L’étude s’articule autour des 4 questions suivantes :
Pour les personnes souffrant du trouble borderline :
- quelle est la prévalence des hallucinations acoustico-verbales (HAV) ?
- quelles sont les caractéristiques phénoménologiques et la gravité des HAV ?
- quelle est le lien entre les HAV, les troubles comorbides et les traumatismes de l’enfance ?
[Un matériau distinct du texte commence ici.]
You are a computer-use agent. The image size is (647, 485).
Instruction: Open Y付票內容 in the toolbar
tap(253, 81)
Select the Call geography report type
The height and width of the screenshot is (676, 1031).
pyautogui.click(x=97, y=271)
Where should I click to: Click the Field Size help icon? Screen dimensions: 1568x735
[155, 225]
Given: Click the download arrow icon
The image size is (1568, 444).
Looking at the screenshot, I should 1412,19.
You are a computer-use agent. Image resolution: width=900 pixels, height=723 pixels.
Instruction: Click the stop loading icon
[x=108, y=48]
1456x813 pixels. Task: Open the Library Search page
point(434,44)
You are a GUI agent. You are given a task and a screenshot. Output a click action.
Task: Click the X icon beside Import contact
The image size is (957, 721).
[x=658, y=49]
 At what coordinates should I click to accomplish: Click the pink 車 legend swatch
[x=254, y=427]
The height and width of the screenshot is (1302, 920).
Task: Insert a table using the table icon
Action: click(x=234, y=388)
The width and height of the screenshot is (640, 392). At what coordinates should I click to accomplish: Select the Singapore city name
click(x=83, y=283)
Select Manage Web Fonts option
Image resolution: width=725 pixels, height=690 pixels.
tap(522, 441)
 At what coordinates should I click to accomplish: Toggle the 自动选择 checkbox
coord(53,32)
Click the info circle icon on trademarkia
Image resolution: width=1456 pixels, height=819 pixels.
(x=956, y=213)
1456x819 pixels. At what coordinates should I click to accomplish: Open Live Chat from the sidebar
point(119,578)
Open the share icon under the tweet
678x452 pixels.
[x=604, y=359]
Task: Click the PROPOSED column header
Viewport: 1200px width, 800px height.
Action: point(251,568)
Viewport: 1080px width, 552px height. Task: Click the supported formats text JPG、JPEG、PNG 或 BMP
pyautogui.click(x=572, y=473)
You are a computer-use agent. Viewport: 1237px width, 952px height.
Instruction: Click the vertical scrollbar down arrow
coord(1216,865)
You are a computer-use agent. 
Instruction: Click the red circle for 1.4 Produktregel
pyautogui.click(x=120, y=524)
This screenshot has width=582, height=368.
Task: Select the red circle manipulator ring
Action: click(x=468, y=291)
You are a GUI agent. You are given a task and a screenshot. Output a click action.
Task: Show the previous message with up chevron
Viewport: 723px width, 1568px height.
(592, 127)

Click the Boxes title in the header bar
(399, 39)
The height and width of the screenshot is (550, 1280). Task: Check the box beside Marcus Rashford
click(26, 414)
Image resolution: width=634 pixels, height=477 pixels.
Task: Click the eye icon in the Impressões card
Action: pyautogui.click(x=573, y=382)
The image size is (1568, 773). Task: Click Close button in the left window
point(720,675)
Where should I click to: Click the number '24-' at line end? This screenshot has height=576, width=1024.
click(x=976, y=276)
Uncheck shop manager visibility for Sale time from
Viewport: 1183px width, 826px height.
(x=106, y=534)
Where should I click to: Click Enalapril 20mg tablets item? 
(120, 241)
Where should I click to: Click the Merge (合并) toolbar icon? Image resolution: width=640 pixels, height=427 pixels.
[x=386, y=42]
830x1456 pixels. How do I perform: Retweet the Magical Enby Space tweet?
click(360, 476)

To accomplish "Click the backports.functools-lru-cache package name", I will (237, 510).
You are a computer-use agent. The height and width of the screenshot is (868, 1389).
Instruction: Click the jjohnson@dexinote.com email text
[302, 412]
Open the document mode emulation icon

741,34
- quelle est l’efficacité du traitement des symptômes psychotiques ?
Prévalence des HAV chez les patients atteints du trouble borderline
Sur 569 études* traitant des hallucinations acoustico-verbales et/ou de l’utilisation d’antipsychotiques chez des patients souffrant de TPL (voir Figure 1 en lien), les auteurs de l’étude systématique en ont retenu 36 :
- 15 sur les HAV (677 patients)
- et 21 sur l’efficacité des médicaments antipsychotiques chez les patients borderline souffrant de HAV (586 patients).
Sur les 15 études traitant de HAV chez les patients diagnostiqués borderline, 6 rapportent des taux de prévalence d’hallucinations auditives et de HAV chez 21 à 46% des patients, avec une prévalence moyenne pondérée des HAV de 25%.
A quelques exceptions près, ces 15 études concernaient des patients externes.
La prévalence ponctuelle moyenne pondérée des HAV chez les patients externes est de 24%.
Dans deux échantillons de patients comportant jusqu’à 37 patients hospitalisés, la prévalence des hallucinations auditives varie de 21 à 38%, avec une prévalence moyenne pondérée de 27%. La prévalence à vie des hallucinations auditives est de 50%.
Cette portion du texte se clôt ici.